-- EXERCISE GOAL --
Everything from the line containing "You are a computer-use agent. Screen" through the line containing "Open Google News" should be repeated exactly, and nothing else from the data.

-- EXERCISE MATERIALS --

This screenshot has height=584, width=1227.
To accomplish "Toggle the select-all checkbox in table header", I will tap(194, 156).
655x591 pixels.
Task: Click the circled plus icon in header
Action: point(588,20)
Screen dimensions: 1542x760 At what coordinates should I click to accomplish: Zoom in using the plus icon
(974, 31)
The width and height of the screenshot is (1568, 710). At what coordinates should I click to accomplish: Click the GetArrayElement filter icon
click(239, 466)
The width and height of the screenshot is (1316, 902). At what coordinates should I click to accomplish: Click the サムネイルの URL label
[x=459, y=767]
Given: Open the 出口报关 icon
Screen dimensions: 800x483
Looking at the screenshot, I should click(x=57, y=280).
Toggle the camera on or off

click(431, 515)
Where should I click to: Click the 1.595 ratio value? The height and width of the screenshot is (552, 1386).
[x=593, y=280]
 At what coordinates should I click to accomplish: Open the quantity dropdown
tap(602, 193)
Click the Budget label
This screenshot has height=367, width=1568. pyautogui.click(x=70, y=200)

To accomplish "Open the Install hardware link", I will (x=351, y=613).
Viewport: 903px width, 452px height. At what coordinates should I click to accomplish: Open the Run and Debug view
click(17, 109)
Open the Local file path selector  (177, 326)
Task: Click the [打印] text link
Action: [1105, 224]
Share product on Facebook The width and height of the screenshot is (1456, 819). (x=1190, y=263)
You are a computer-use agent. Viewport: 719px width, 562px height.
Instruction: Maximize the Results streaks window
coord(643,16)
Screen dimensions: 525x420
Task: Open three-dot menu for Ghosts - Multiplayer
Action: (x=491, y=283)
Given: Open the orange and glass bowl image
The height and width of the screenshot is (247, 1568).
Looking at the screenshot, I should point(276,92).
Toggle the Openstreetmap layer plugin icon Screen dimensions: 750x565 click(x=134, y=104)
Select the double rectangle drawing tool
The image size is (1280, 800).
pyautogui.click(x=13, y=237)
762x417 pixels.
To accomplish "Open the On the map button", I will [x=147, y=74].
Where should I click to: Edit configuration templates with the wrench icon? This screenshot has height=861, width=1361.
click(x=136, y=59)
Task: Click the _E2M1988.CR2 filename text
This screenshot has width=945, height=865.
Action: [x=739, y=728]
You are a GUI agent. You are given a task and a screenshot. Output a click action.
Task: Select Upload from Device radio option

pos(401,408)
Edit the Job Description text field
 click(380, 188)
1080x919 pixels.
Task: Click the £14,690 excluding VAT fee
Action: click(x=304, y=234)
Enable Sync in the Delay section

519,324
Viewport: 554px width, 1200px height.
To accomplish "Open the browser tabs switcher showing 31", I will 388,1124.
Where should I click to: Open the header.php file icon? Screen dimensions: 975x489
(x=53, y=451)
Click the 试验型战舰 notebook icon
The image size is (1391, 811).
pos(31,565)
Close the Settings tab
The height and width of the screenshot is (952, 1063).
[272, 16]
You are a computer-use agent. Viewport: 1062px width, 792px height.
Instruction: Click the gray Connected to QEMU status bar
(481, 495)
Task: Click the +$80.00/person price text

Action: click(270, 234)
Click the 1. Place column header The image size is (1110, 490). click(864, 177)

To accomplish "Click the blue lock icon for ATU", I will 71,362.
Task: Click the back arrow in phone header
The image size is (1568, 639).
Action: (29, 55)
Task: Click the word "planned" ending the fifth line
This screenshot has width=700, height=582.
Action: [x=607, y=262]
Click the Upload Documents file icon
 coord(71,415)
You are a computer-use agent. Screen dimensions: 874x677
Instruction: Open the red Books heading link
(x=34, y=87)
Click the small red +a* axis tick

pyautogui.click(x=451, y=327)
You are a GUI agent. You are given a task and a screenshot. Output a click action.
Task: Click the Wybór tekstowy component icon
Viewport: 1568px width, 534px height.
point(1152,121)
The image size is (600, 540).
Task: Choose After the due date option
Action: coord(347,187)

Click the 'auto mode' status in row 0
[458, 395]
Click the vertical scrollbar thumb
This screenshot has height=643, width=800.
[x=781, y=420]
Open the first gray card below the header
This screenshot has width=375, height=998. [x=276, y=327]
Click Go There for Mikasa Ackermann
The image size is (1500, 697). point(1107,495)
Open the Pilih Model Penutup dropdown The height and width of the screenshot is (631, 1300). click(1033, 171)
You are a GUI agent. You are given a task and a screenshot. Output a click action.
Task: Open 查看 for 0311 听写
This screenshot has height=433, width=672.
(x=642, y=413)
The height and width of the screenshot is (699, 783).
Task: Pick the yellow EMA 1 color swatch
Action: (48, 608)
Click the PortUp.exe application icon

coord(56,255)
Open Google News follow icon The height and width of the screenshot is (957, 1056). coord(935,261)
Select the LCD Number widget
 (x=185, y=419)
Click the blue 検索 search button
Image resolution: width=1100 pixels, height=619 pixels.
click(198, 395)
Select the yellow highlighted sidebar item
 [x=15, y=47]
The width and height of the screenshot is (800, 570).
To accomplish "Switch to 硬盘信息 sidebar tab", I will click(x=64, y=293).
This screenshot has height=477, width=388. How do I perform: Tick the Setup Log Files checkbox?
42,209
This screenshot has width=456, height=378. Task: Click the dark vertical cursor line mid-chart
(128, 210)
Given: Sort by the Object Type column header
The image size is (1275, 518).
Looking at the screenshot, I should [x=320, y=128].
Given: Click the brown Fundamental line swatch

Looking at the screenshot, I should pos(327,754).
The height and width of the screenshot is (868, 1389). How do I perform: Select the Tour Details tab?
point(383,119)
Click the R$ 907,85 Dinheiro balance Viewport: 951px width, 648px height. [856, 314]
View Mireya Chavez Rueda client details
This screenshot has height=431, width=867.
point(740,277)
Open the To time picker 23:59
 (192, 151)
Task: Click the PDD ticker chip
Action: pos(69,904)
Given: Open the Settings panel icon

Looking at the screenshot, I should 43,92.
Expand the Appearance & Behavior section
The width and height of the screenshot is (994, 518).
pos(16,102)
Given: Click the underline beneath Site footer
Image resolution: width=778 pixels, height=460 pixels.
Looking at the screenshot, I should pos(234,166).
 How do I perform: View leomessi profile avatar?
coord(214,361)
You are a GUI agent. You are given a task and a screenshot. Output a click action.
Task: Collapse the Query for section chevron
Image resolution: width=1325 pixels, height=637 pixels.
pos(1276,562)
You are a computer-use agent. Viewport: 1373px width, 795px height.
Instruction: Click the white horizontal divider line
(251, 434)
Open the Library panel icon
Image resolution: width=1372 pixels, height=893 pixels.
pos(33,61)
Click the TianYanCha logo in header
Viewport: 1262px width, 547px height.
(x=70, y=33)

-- EXERCISE OUTPUT --
You are a computer-use agent. Screen dimensions: 874x677
Instruction: Open the red Books heading link
(x=34, y=87)
Click the small red +a* axis tick

pyautogui.click(x=451, y=327)
You are a GUI agent. You are given a task and a screenshot. Output a click action.
Task: Click the Wybór tekstowy component icon
Viewport: 1568px width, 534px height.
point(1152,121)
The image size is (600, 540).
Task: Choose After the due date option
Action: coord(347,187)

Click the 'auto mode' status in row 0
[458, 395]
Click the vertical scrollbar thumb
This screenshot has height=643, width=800.
[x=781, y=420]
Open the first gray card below the header
This screenshot has width=375, height=998. [x=276, y=327]
Click Go There for Mikasa Ackermann
The image size is (1500, 697). point(1107,495)
Open the Pilih Model Penutup dropdown The height and width of the screenshot is (631, 1300). click(1033, 171)
You are a GUI agent. You are given a task and a screenshot. Output a click action.
Task: Open 查看 for 0311 听写
This screenshot has height=433, width=672.
(x=642, y=413)
The height and width of the screenshot is (699, 783).
Task: Pick the yellow EMA 1 color swatch
Action: (48, 608)
Click the PortUp.exe application icon

coord(56,255)
Open Google News follow icon The height and width of the screenshot is (957, 1056). coord(935,261)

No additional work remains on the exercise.